CHALLENGE:
Copy every row below that contains the word "perform". Letter case must match.

Rows from a dataset
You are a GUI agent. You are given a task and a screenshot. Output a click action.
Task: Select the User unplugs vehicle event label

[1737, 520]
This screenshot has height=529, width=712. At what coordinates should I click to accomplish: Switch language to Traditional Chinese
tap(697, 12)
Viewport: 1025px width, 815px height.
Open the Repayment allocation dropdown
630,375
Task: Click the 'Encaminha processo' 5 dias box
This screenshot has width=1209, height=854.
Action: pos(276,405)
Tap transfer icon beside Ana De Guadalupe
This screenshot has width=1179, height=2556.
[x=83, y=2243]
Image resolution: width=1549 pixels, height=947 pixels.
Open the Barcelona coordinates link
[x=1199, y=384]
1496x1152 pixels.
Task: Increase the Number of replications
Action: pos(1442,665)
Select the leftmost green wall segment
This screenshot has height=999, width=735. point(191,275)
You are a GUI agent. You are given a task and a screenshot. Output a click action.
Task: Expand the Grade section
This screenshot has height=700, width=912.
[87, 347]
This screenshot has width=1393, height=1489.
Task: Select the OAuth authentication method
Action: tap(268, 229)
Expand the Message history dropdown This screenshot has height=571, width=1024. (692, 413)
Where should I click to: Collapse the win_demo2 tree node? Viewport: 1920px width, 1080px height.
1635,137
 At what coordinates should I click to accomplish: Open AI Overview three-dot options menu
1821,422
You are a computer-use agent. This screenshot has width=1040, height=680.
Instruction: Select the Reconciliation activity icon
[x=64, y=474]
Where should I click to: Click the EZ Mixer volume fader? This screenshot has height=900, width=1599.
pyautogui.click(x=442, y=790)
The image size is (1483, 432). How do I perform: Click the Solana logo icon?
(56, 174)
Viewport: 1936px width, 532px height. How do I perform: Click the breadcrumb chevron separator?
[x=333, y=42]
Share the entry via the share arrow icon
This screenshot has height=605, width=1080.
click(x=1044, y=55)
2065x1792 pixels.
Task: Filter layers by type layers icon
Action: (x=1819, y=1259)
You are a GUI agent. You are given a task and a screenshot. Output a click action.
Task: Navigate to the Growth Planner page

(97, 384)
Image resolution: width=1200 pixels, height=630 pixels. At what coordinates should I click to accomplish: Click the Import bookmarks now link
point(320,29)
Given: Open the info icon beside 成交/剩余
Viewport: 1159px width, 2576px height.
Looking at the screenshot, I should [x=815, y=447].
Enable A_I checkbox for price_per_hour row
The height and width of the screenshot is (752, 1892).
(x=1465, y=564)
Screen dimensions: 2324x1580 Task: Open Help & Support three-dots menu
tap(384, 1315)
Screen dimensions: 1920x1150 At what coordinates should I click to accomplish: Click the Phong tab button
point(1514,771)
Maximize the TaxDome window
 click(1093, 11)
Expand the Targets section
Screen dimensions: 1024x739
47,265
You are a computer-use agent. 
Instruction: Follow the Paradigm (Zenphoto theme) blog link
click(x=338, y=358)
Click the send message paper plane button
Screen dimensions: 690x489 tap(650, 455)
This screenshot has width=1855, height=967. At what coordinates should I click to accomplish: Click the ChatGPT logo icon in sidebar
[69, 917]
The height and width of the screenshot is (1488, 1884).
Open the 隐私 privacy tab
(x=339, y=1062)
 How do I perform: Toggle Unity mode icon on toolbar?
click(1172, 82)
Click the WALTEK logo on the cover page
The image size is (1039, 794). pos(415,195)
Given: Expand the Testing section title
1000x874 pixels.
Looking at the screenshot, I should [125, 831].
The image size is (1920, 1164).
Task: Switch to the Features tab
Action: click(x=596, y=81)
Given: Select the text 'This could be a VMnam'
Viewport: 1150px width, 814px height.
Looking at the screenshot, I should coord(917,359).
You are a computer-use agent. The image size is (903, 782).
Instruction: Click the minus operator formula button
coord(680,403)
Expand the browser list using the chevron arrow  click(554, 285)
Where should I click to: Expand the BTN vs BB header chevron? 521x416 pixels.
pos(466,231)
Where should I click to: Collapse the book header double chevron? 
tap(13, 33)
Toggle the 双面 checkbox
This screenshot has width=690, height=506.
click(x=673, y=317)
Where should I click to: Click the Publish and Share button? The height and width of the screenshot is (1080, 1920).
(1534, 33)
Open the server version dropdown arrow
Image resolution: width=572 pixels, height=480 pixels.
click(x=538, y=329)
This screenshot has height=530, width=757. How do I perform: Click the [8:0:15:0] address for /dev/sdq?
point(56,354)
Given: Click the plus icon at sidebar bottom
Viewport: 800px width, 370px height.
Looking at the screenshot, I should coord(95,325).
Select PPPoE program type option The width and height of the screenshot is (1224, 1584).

WRITTEN RESPONSE:
The image size is (1483, 432). How do I perform: Click the Solana logo icon?
Viewport: 1936px width, 532px height. How do I perform: Click the breadcrumb chevron separator?
 How do I perform: Toggle Unity mode icon on toolbar?
This screenshot has height=530, width=757. How do I perform: Click the [8:0:15:0] address for /dev/sdq?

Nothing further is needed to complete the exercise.